Exercise goal:
Copy the film review passage that follows word for word, from start to end.

Text shown:
>>>>>

As smooth and low-key as Ante is frantic and grandiose, Javier arrives on a launch from his supersized yacht with a sprawling entourage. The dashing subject of magazine covers (“The Ruthless Icon,” one headline blares), he carries himself with the worldly, subdued confidence of a true alpha, but isn’t above a passive-aggressive dig or two to put Ante in his place. The ambivalent nature of the two men’s friendship is complicated by the onetime romantic connection between Javier and Nela, a spark that Julija encourages even as she flirts with him herself.
In different ways, Javier becomes a figure of potential rescue for Julija as well as Ante. With his encouraging talk of Harvard and life beyond the island, he begins to look like a savior to the inexperienced teen. A brief scene in which the visiting tycoon and the young woman walk across a rocky stretch of island recalls Antonioni’s L’Avventura. It’s a flickering allusion, but an affecting one. Kusijanovic has made a film of plain-spoken poetry, rooted in the physical world rather than in a free-floating mood of existential despair, but the cinematic reference underscores the feeling of looming disaster in Murina, just as the judiciously used music by Evgueni and Sacha Galperine pulses with foreboding as well as a sense of mystery and wonder in the watery depths.

<<<<<

Supplied entries:
>>>>>

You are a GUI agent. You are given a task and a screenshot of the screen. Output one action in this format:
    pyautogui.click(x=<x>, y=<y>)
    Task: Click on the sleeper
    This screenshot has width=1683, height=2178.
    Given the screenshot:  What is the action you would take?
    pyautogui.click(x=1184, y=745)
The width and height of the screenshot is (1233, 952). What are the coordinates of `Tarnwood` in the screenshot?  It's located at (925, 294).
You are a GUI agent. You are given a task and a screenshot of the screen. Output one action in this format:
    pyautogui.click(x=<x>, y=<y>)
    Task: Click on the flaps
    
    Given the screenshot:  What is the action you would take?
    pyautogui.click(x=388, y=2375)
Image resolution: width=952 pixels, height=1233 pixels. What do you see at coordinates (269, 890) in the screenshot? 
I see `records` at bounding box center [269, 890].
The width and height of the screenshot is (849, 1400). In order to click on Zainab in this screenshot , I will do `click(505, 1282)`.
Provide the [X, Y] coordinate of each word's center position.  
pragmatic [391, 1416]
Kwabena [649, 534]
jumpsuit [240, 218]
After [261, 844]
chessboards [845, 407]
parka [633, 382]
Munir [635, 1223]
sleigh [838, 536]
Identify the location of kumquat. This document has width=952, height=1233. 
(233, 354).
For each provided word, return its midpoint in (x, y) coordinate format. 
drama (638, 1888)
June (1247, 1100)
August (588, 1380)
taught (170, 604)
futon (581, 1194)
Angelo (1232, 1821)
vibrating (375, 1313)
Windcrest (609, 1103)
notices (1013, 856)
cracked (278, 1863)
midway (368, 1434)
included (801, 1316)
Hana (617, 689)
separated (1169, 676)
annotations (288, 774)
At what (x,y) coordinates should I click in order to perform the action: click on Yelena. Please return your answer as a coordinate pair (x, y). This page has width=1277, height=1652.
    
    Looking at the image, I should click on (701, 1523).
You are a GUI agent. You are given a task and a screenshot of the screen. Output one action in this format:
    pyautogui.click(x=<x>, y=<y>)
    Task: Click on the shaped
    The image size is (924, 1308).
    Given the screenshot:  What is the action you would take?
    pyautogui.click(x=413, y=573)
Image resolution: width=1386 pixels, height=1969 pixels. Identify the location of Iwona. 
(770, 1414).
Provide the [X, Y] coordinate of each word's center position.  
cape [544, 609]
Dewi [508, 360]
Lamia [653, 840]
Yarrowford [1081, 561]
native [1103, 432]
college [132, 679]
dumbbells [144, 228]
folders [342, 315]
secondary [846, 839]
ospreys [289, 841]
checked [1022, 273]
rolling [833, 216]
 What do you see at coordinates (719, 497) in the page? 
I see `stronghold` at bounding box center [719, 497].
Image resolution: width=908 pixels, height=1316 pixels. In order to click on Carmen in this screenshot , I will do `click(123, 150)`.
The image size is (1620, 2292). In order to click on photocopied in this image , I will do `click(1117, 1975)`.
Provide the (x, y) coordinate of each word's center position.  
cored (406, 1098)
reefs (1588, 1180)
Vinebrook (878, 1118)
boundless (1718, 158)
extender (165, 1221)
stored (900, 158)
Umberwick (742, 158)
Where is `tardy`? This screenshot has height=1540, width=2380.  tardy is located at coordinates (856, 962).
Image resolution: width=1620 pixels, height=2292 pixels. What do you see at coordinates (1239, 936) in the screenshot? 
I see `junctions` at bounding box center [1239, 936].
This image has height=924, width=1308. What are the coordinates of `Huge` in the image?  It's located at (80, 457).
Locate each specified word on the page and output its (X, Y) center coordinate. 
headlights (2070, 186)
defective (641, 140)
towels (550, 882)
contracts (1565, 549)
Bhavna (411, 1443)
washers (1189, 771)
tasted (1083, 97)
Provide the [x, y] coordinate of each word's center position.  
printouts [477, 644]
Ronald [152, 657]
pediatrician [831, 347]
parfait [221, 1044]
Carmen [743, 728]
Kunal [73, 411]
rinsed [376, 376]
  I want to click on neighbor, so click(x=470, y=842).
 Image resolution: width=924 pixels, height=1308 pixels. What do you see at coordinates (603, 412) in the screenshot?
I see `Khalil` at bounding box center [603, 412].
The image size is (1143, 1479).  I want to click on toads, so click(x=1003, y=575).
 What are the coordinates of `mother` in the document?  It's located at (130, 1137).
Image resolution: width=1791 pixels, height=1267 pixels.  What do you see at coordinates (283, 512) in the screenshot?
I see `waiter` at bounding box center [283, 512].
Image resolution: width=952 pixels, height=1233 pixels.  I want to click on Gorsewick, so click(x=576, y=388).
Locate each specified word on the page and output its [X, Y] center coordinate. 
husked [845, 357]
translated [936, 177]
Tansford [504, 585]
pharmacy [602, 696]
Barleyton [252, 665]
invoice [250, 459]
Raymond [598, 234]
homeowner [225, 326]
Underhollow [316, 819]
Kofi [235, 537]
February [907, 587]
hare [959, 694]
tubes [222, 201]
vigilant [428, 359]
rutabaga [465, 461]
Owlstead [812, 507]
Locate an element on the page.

<<<<<

Task result:
As smooth and low-key as Ante is frantic and grandiose, Javier arrives on a launch from his supersized yacht with a sprawling entourage. The dashing subject of magazine covers (“The Ruthless Icon,” one headline blares), he carries himself with the worldly, subdued confidence of a true alpha, but isn’t above a passive-aggressive dig or two to put Ante in his place. The ambivalent nature of the two men’s friendship is complicated by the onetime romantic connection between Javier and Nela, a spark that Julija encourages even as she flirts with him herself.
In different ways, Javier becomes a figure of potential rescue for Julija as well as Ante. With his encouraging talk of Harvard and life beyond the island, he begins to look like a savior to the inexperienced teen. A brief scene in which the visiting tycoon and the young woman walk across a rocky stretch of island recalls Antonioni’s L’Avventura. It’s a flickering allusion, but an affecting one. Kusijanovic has made a film of plain-spoken poetry, rooted in the physical world rather than in a free-floating mood of existential despair, but the cinematic reference underscores the feeling of looming disaster in Murina, just as the judiciously used music by Evgueni and Sacha Galperine pulses with foreboding as well as a sense of mystery and wonder in the watery depths.